--- SOURCE TEXT ---
Luke's usual teasing tone had started us out, but my dropping the word "feelings" had suddenly stopped us in silence.
Silence.
"Hello?" I asked to an almost lifeless connection.
"I am flattered but . . ." he stuttered.

I was nineteen, Luke was twenty-four. We met at church one day while he was trying to pick-up Anna, who was one of my dearest friends in the whole wide world and roommate. I knew very well what he saw in Anna, she was tall, blond, sweet and earnest. Good to the marrow in her bone, Anna. She looked like a perfect match for Luke's gigantic body--toned by years of football both in high school and college. Next to me he looked like a my paid body guard, next to Anna he looked just right.

When I was certain Anna wasn't feeling a connection after dating Luke a couple times, I decided I could make up in personality what I lacked in physicality. I was short, but I could sparkle. I couldn't be an angel like Anna, so (my nineteen year old self believed) I would play a little bit of a devil.

Now, I was raised better than this. My mother and father wanted me to be a smart girl, but they definitely fostered my determined heart, and sometimes I was more determined than I was smart. This attribution bloomed when I met Luke. I fell so hard for him I was blind to the rest of my life. I thought he was the epic Mormon man, well-connected, strictly religious and destined to make a lot of money one day. So infatuated I was with Luke, I would talk myself into going out with other boys to calm myself down. But it was lonely to be with anyone other than him, so much so I'd vomit when I'd get home.

It wasn't right.

--- EXERCISE REQUIREMENTS ---
1. Write out the entries below word for word, from their very beginning down through the line containing "coordinates (250, 15).". Leave the pictures out.
2. Carry the narrative about falling for Luke forward, starting after its last sentence.

--- INPUT MATERIAL ---
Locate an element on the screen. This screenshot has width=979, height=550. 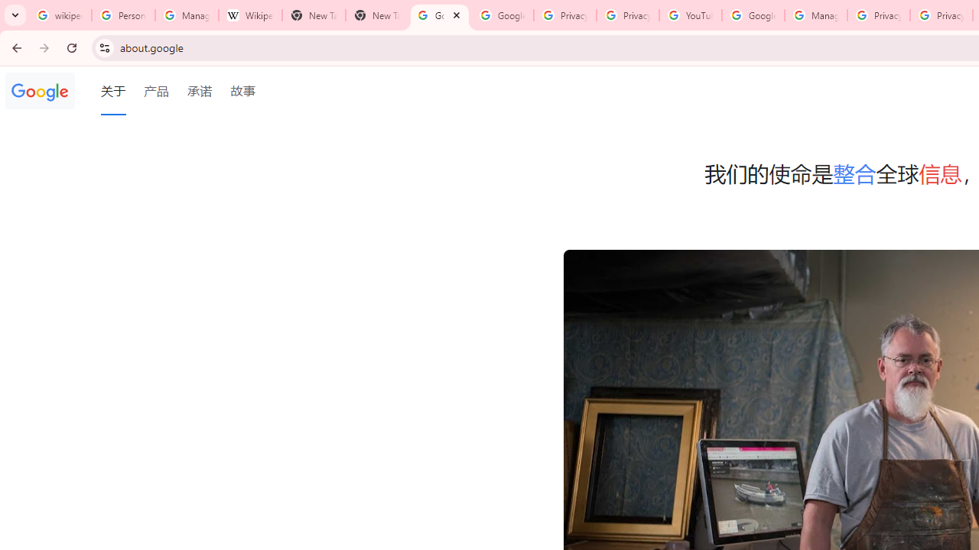
'Wikipedia:Edit requests - Wikipedia' is located at coordinates (250, 15).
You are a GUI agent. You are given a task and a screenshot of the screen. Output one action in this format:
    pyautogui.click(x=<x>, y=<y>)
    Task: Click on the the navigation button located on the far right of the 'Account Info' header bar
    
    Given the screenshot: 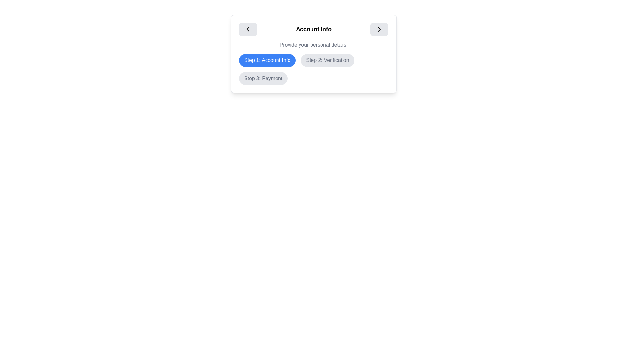 What is the action you would take?
    pyautogui.click(x=379, y=29)
    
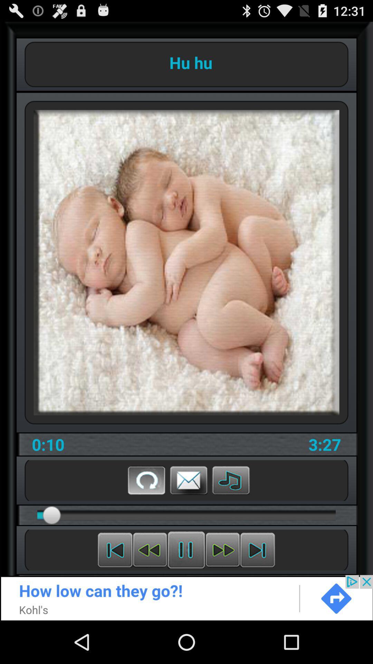 This screenshot has width=373, height=664. Describe the element at coordinates (189, 479) in the screenshot. I see `message option` at that location.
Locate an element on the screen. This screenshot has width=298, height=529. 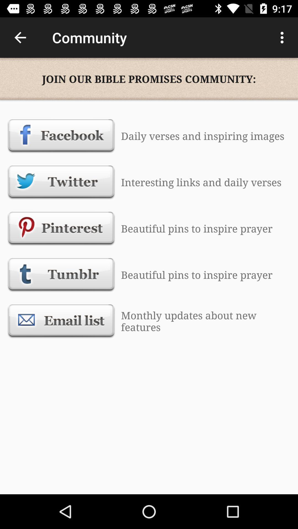
share to tumblr is located at coordinates (61, 275).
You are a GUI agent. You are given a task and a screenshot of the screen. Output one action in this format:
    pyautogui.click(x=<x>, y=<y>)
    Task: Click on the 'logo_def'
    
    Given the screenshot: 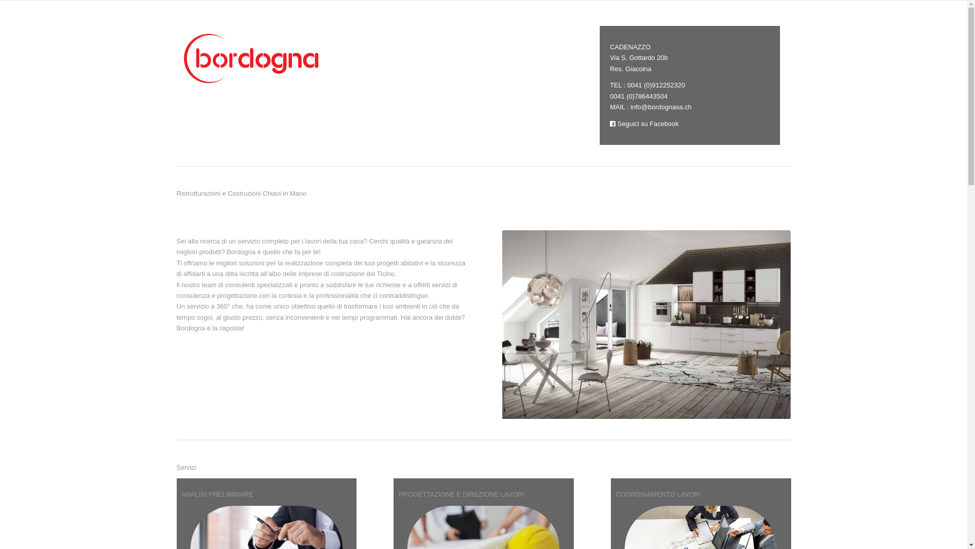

--- OUTPUTS BY TASK ---
1.
Locate an element on the screen. This screenshot has width=979, height=550. 
'Wikipedia:Edit requests - Wikipedia' is located at coordinates (250, 15).

2.
Then one day I showed up to church with a new dress. It was a body-shaping, secretary-from-the-50s, below-the-knee, Jackie O-inspired number. I felt powerful in it--just enough modest and just enough sensuality. That was the day Luke sat by me and flirtingly honored my chest with a nickname,
"Courtney's Christian Cleavage."

That night we drove to the mountains where he leaned over in his seat in the car and told me he wanted to kiss me. He admitted to me he had never kissed a girl before. This well-liked, popular, jock of twenty-four had never kissed a woman? (Quickly I had a flash of memory-- my brother's warning to disbelieve any guy who claimed he was virgin-lipped!) But I desperately wanted to believe Luke this time, because being his first kiss would mean I was special.

So I kissed him. A lot actually.

And when he dropped me off at my apartment he thanked me for a lovely evening.

"How about we keep this a secret?" he said, referring to my being roommates with Anna and the other girls he knew from church.

"Great." I said winking good night.

For weeks Luke would call my apartment and leave disguised names in messages.

"Hello, this is Lenny looking for Courtney."

My friends never guessed my late night "study groups" were really trips to Luke's house. They assumed the various phone calls from mysterious men ("Oliver") were nothing more than classmates with school-related quandaries. I lied to them day after day because Luke didn't want them to know how close we had become. I was acting the devil part very well indeed.

Too well in fact. One night after being with Luke in his big white house on the hill I decided I was tired of the deception. I believed my relationship with Luke was at a solid point where we could start telling our friends and family--if we were progressing towards something serious, they'd be sure to find out anyway (wedding announcements?)

"I am going to tell Anna, and the rest of the girls tonight," I said to Luke as I crept out of his house to the secret location of my car (he didn't want to risk anyone driving by, seeing my car and getting suspicious).



When I arrived home around midnight I told my friends about my secret (and chaste) love affair. I felt they all understood my reasoning and though they were surprised, they wished me well. All except Anna. When I woke up the next morning she had moved out. I had deeply hurt her.

I told myself she'd understand one day the feeling that you would do anything for a man you were in love with. Some day down the road, Luke and I would double date with Anna and her love and we'd have a gorgeous laugh. Besides, she wasn't interested Luke, so why would this matter?

And yet, I felt horrible. Sick to my stomach and not an ounce of relief.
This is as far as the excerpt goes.